And now I wonder why you think Marlene should not travel if she wants to. And book in the local area? You mean where she lives? Can't think of anything more boring, more fun to be at home then.
Merry Christmas to you too.
21 December 2023 - 18:51
Ditte says:
Hello again!
I perhaps read your post carelessly but got stuck there for the focus on loneliness and then travelling from.
But I have realised that there is so much more at stake in this context.
And of course you have every right in the world to your feelings of loneliness. Just wanted to clarify.
I follow "Freedom Travel" but not you and I certainly didn't mean to ignore your feeling of loneliness. But I put it in the context of travelling.

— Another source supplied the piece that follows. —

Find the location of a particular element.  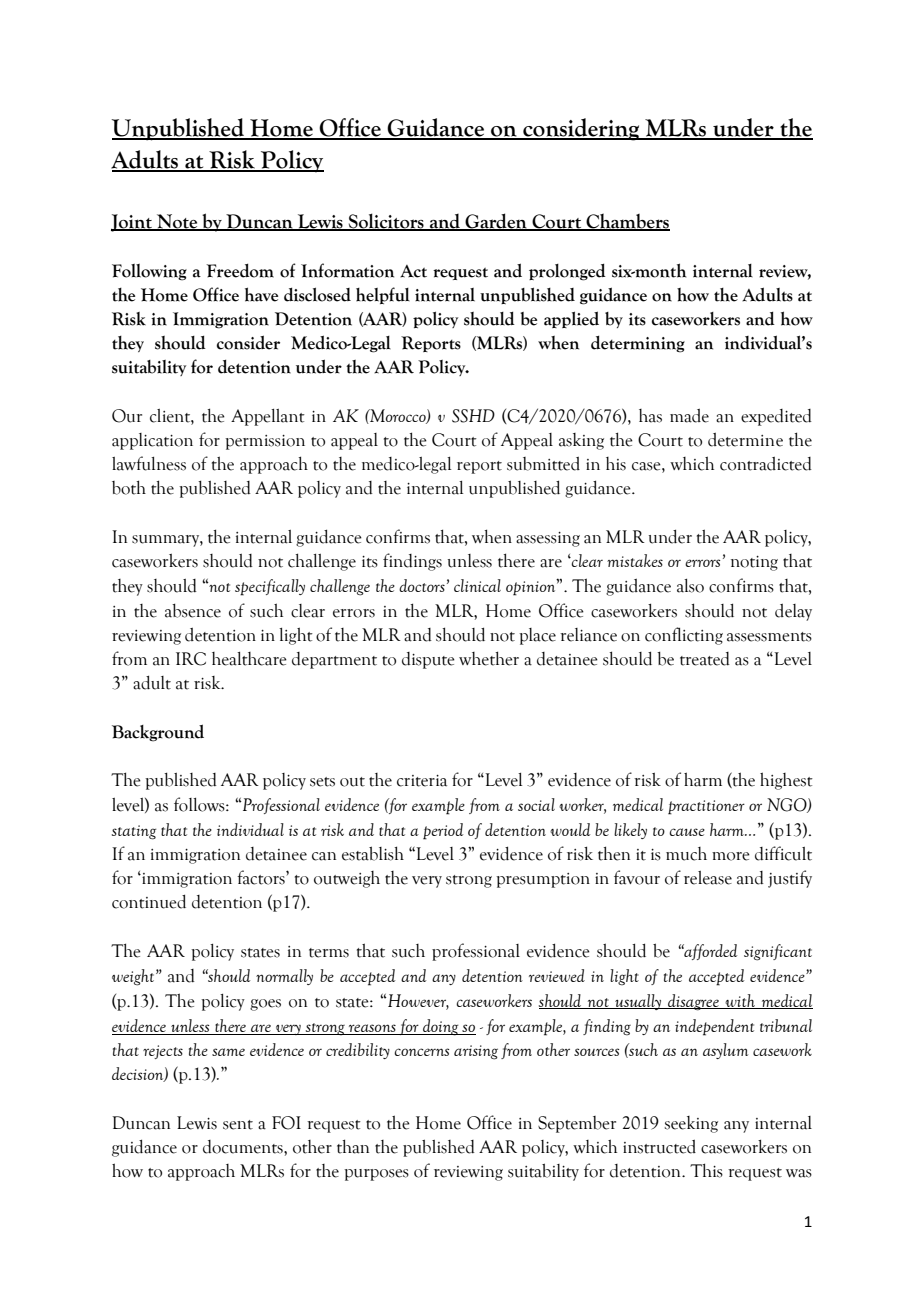

IRC is located at coordinates (191, 659).
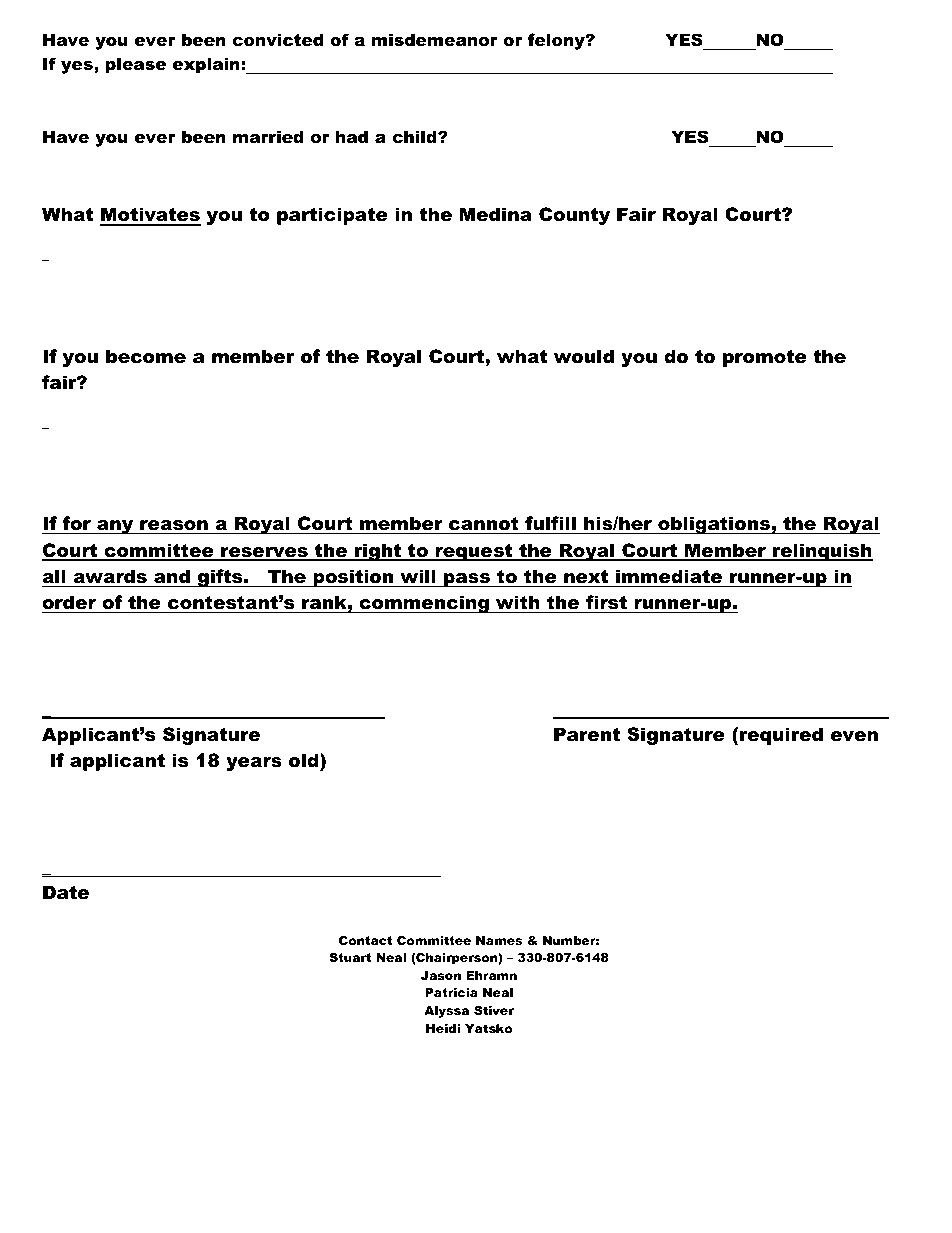  Describe the element at coordinates (174, 525) in the image. I see `reason` at that location.
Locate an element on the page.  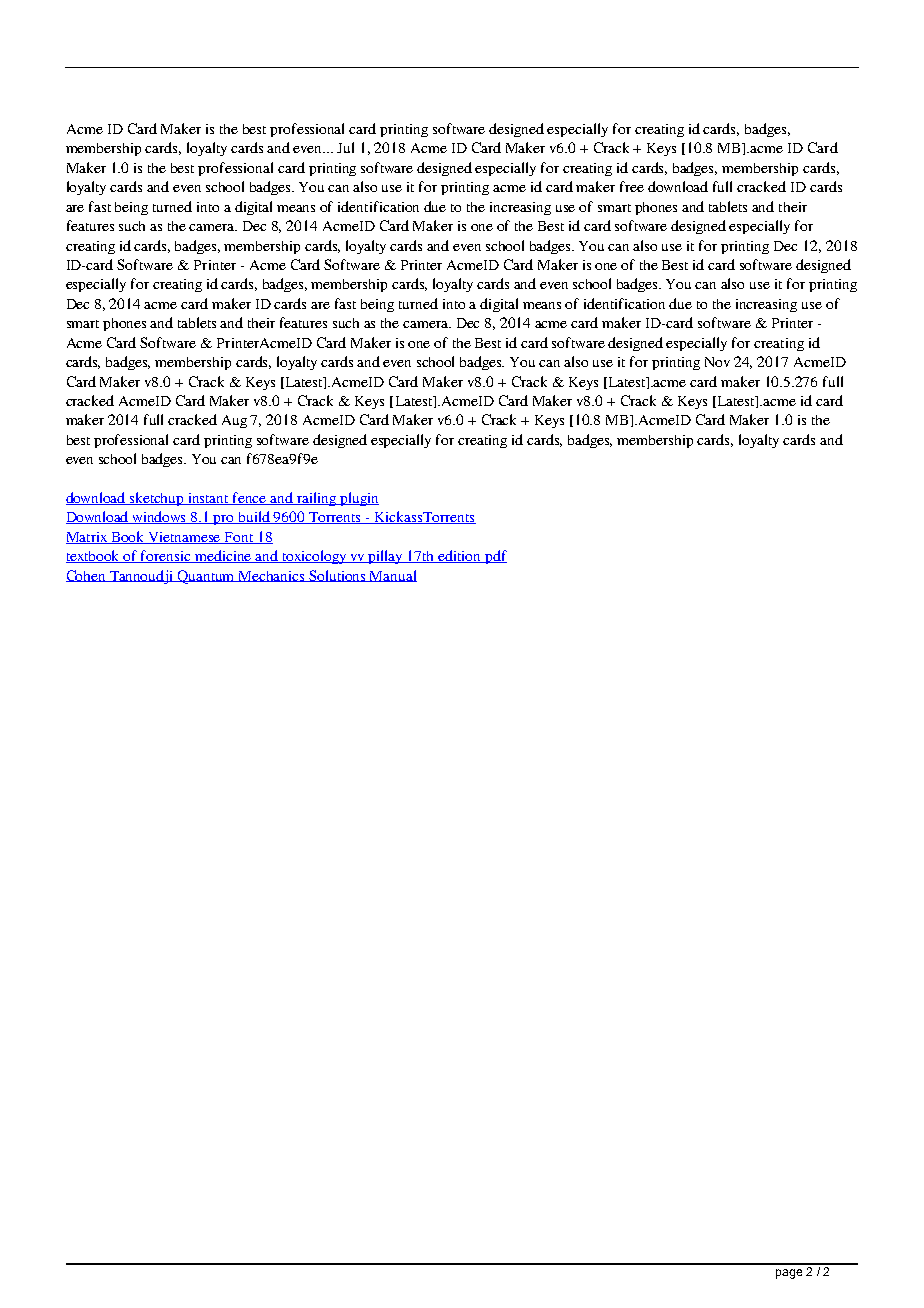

And maybe I have been lucky but I have always travelled to something and never from.
21 December 2023 - 16:32
Monica says:
And anonymous again, you give "advice" or whatever it should be called that Marlene should basically give up work, life and everything that is fun and provides stimulation besides income. Almost annihilate herself to fit in. I happen to know that there is a special culture and behaviour where she lives. Yes, in more suburbs just south of the city. Quite special. It's more open and relaxed in the city. Then there are all kinds, of course, but you have to find the right ones.
And I read the post and was surprised because I thought that she is a very active person with many contacts and that it is fast and furious. But we know so little about how others are doing. Even you.
21 December 2023 - 19:05
Lena - good for the soul says:
Great post! Nice that you share. Like you, I believe that you are not alone in the feeling of loneliness.
Then I have to give you credit for how nicely you handled all the boring questioning/insulting (or whatever word I should use) comments you received.
Wishing you a wonderful Christmas and New Year holidays!
PS. maybe our paths will cross at some point. We are new motorhome owners 😉.
22 December 2023 - 12:50
Marlene says:
Thank you!
Come to our motorhome meeting this spring! It is there to meet some new people 🙂 .
25 December 2023 - 10:42
Lena - good for the soul says:
I will check it out as soon as I have time. Happy to come if it works!